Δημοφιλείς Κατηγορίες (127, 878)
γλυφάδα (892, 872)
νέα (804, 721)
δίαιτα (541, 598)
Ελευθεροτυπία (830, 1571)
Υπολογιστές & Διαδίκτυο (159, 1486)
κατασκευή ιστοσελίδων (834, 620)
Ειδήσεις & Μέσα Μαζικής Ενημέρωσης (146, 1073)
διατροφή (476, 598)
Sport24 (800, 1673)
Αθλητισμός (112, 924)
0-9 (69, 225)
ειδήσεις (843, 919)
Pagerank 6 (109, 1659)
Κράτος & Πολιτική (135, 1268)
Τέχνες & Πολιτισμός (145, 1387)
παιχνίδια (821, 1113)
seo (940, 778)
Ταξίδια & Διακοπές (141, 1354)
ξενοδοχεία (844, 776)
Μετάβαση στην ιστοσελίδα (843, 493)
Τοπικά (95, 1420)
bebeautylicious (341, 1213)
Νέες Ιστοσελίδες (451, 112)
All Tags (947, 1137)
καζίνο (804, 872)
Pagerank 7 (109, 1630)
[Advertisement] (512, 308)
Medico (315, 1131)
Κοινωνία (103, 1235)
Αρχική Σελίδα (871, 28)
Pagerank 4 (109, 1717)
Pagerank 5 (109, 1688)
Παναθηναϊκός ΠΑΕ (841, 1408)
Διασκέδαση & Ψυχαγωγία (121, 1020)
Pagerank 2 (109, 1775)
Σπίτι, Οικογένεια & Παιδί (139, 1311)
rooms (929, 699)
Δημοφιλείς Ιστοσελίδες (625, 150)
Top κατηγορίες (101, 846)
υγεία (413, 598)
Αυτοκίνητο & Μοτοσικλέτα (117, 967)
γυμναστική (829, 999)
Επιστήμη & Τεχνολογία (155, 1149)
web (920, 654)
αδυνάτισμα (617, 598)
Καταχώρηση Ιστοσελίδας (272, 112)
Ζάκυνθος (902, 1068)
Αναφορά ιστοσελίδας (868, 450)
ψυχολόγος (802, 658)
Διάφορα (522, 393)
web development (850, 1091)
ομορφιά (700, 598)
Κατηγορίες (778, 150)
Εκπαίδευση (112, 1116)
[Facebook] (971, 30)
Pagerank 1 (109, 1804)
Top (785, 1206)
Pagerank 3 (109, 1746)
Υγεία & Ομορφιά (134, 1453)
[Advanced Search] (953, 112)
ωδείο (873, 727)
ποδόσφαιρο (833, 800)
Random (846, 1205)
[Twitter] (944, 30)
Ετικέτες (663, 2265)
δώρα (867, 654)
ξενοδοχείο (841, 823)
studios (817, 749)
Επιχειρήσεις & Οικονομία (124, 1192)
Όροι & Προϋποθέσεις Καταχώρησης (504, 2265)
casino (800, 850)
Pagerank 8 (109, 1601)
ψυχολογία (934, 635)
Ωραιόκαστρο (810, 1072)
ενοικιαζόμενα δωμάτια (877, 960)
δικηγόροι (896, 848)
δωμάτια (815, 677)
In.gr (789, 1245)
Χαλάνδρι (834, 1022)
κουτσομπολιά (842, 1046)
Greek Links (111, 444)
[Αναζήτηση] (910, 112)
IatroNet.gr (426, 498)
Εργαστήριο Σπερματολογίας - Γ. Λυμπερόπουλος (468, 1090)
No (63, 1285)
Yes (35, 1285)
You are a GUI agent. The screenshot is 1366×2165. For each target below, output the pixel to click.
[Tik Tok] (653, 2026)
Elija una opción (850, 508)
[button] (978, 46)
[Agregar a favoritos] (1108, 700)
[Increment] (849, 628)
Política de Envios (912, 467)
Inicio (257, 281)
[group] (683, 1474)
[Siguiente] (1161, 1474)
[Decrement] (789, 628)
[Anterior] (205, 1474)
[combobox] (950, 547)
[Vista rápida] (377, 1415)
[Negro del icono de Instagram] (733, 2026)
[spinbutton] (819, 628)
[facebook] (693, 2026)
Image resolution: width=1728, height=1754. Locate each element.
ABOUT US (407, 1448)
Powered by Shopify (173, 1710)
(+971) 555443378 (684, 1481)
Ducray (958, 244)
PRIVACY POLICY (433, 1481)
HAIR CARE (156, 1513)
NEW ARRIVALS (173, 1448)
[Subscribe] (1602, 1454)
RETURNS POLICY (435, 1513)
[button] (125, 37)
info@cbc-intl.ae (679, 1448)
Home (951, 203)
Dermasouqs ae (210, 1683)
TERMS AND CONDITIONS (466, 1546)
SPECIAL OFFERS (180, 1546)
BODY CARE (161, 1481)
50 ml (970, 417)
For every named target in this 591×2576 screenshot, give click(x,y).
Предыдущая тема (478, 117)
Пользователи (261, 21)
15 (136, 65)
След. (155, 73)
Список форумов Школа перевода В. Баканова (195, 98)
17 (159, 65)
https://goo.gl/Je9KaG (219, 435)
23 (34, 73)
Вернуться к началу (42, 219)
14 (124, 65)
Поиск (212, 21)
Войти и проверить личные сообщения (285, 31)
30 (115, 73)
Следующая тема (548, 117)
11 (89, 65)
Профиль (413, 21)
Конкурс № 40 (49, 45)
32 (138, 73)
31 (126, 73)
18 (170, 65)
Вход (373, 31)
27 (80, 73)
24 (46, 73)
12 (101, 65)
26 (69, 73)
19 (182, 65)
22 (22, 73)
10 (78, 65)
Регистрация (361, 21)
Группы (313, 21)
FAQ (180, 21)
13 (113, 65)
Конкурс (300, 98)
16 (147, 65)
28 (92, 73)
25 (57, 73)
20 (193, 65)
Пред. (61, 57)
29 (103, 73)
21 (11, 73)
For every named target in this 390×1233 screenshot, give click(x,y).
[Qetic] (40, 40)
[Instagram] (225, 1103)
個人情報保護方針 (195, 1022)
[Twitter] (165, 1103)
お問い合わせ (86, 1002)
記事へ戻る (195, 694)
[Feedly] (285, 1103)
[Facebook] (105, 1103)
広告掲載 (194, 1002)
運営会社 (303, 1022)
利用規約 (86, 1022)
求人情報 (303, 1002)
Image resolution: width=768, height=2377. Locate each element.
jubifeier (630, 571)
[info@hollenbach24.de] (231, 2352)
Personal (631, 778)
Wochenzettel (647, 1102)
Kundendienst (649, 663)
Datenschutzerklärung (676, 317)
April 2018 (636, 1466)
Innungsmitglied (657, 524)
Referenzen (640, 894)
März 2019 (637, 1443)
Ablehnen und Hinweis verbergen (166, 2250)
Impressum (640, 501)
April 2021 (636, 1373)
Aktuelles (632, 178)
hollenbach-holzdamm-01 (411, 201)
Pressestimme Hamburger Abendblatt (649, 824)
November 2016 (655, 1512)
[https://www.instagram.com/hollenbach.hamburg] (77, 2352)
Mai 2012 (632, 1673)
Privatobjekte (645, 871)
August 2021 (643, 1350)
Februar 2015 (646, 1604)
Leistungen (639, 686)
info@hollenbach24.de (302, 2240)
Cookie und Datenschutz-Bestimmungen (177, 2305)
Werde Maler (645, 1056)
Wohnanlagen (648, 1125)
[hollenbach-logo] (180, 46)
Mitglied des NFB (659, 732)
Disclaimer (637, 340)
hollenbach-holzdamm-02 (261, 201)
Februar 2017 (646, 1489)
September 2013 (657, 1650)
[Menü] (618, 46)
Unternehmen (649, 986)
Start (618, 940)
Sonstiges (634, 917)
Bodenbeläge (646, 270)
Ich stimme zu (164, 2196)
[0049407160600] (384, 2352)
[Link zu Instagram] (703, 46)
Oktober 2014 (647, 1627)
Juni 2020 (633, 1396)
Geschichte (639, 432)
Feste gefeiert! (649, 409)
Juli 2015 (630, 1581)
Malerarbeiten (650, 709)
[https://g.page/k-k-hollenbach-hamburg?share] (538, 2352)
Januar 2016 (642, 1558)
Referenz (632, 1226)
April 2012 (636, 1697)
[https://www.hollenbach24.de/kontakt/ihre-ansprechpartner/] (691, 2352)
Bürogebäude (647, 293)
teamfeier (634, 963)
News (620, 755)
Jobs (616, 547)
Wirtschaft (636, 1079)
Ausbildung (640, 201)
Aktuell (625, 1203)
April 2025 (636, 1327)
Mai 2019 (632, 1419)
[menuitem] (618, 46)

+++

## WHAT THIS TASK INVOLVES
From the records above, print only the lines between the one holding "ποδόσφαιρο (833, 800)" and the one holding "[Increment] (849, 628)", inclusive, exactly as they stand.

## TASK RESPONSE
ποδόσφαιρο (833, 800)
Random (846, 1205)
[Twitter] (944, 30)
Ετικέτες (663, 2265)
δώρα (867, 654)
ξενοδοχείο (841, 823)
studios (817, 749)
Επιχειρήσεις & Οικονομία (124, 1192)
Όροι & Προϋποθέσεις Καταχώρησης (504, 2265)
casino (800, 850)
Pagerank 8 (109, 1601)
ψυχολογία (934, 635)
Ωραιόκαστρο (810, 1072)
ενοικιαζόμενα δωμάτια (877, 960)
δικηγόροι (896, 848)
δωμάτια (815, 677)
In.gr (789, 1245)
Χαλάνδρι (834, 1022)
κουτσομπολιά (842, 1046)
Greek Links (111, 444)
[Αναζήτηση] (910, 112)
IatroNet.gr (426, 498)
Εργαστήριο Σπερματολογίας - Γ. Λυμπερόπουλος (468, 1090)
No (63, 1285)
Yes (35, 1285)
You are a GUI agent. The screenshot is 1366×2165. For each target below, output the pixel to click.
[Tik Tok] (653, 2026)
Elija una opción (850, 508)
[button] (978, 46)
[Agregar a favoritos] (1108, 700)
[Increment] (849, 628)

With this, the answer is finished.